Neymar-Mania oder Super-GAU: Die Seleção ist im Achtelfinal-Kracher gegen Chile zum Siegen verdammt. Alles andere als ein Weiterkommen gegen den Lieblingsgegner würde Brasilien in ein Tal der Tränen stürzen. Doch der Respekt vor den Kriegern der La Roja um Arturo Vidal und Alexis Sanchez ist im Lager des Top-Favoriten gewaltig.

«Hätte ich die Wahl gehabt, ich hätte sie sicher nicht ausgesucht», sagt Brasiliens Trainer Luiz Felipe Scolari. Gegen die extrem aggressiven Quälgeister des Rivalen setzt der 65-Jährige wieder alle Hoffnungen auf sein Wunderkind Neymar.

Der 22 Jahre alte Star des FC Barcelona hielt dem riesigen Erwartungsdruck der 200 Millionen Fussball-Fans im Gastgeberland bisher stand und sorgte im Alleingang für die wenigen lichten Momente des Teams – vier der sieben Treffer gehen auf das Konto des Hoffnungsträgers. Der Hype um den Mädchen-Schwarm mit der merkwürdigen Frisur könnte grösser nicht sein.

Auch Ronaldo, der Brasilien 2002 zum fünften und bisher letzten Titel geschossen hatte, ist begeistert. «Neymar ist herausragend, meiner Meinung nach der beste Spieler bei der WM», sagt Il Fenomeno: «Er macht keine Fehler, hat sich als sehr erwachsen gezeigt, ist technisch unglaublich stark. Ich habe von Messi noch nicht so viel gesehen, aber Neymar ist der Mann.»

Doch bei aller Bewunderung für Neymar: Er ist auch der wunde Punkt der Seleção. Wenn Chile den Zauberkünstler aus dem Spiel nimmt, ist nicht mehr viel übrig. «Wir wollten nicht gegen Brasilien spielen», sagt Vidal: «Aber Brasilien wollte noch viel weniger gegen uns spielen. Weil wir eine Mannschaft sind wie ein Selbstmord-Kommando.
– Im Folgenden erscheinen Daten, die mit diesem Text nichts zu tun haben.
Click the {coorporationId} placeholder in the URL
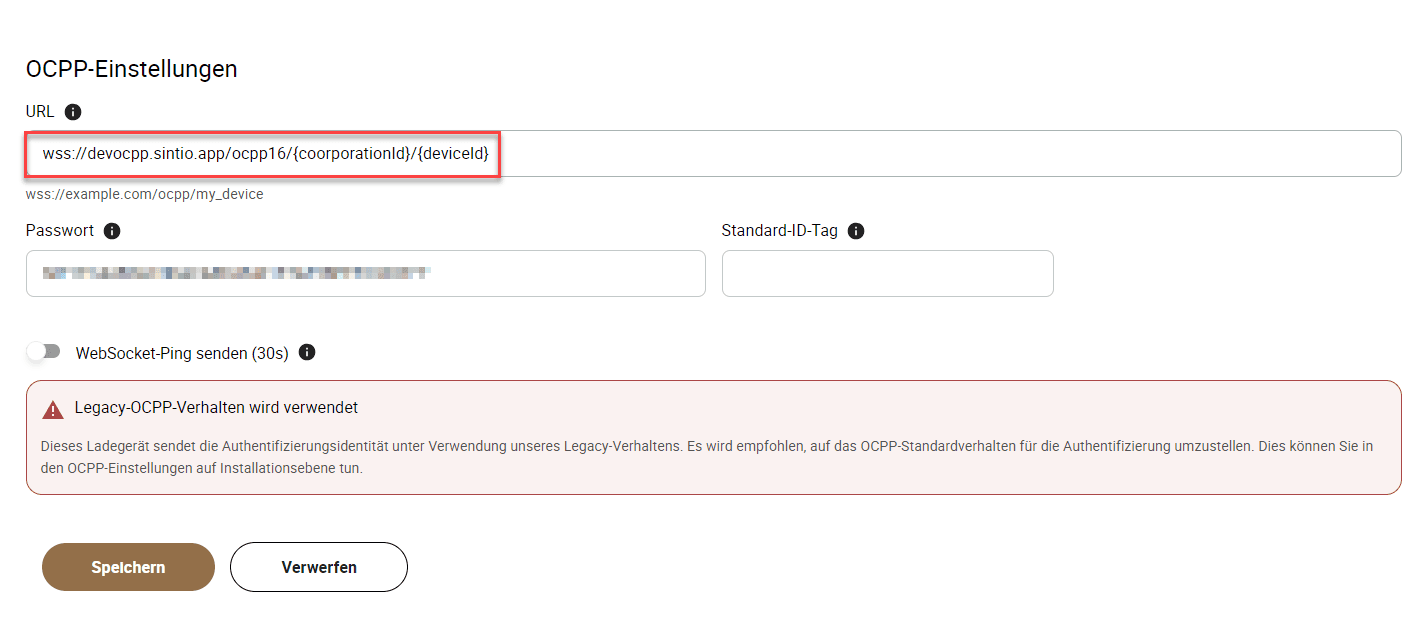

Wir geben unser Leben für diese WM.» Die Mannschaft von Trainer Jorge Sampaoli fiel bisher wie ein wild gewordener Moskito-Schwarm über die Gegner her und will ihr Brasilien-Trauma ablegen.

Chile qualifizierte sich bisher dreimal für die K.-o.-Runde einer WM und scheiterte immer an – Brasilien. 1962 bei der Heim-WM im Halbfinal 2:4. Zuletzt verlor man 1998 und 2010 im Achtelfinal 1:4 und 0:3. «Brasilien war schon oft Chiles Nemesis, aber der Fussball ändert sich», sagt Vidal: «Wir sind eine neue Generation von Spielern.» Zudem kann Chile auf die Unterstützung von rund 30 000 Fans bauen. Die Polizei ist in Alarmbereitschaft und versucht, mit rund 15 000 Beamten die Sicherheit beim Traditionsduell zu gewähren. Tickets werden auf dem Schwarzmarkt für rund 2500 US-Dollar gehandelt.

Der ganze Rummel scheint Neymar nicht zu belasten. Der Angreifer telefonierte bis zuletzt mit Chiles Sturmhoffnung Sanchez, seinem Kollegen in Barcelona. «Ich telefoniere immer mit Alexis», sagt Neymar bestens gelaunt und warnt vor seinem Kumpel: «Er ist ein Star, ich bewundere ihn. Wir dürfen ihm keinen Raum lassen.» Denn auch Neymar weiss: Der Hype um ihn kann ganz schnell im Super-GAU enden.